WHAT IS EXPECTED
Set down the final part of the listing, which starts at the line containing "Task: Open the user avatar menu" and runs to the last line, exactly and completely.

DATA SHOWN
::::

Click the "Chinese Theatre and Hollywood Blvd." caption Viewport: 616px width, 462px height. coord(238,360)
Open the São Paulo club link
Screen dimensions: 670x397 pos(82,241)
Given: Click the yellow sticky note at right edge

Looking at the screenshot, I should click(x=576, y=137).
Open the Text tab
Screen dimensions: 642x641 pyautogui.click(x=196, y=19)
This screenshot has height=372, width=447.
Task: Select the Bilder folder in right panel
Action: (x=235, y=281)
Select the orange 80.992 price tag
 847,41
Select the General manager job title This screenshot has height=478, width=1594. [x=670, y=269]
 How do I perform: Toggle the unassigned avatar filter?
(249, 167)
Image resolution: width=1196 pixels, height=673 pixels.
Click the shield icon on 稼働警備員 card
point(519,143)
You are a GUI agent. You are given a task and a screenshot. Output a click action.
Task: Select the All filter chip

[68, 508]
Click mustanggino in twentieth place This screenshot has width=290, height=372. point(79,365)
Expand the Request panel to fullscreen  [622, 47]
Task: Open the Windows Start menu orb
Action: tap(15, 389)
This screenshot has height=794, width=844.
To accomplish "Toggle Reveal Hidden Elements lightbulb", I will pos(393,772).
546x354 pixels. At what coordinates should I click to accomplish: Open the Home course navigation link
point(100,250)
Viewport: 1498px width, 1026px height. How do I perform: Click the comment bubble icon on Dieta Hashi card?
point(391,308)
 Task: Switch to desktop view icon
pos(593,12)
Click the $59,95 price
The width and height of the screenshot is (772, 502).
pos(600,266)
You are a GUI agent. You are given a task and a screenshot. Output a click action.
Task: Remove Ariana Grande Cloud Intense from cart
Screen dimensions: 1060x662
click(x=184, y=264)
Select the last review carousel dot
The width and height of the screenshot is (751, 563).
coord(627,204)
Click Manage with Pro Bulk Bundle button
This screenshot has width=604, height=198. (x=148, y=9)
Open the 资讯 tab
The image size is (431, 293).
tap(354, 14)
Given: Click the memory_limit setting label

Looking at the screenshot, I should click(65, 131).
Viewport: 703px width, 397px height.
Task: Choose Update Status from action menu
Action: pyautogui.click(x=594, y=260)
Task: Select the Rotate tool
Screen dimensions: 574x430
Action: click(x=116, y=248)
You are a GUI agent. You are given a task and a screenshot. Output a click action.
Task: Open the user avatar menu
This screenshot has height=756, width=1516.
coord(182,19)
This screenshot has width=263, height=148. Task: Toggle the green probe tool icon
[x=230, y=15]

::::

TASK RESPONSE
Task: Open the user avatar menu
This screenshot has height=756, width=1516.
coord(182,19)
This screenshot has width=263, height=148. Task: Toggle the green probe tool icon
[x=230, y=15]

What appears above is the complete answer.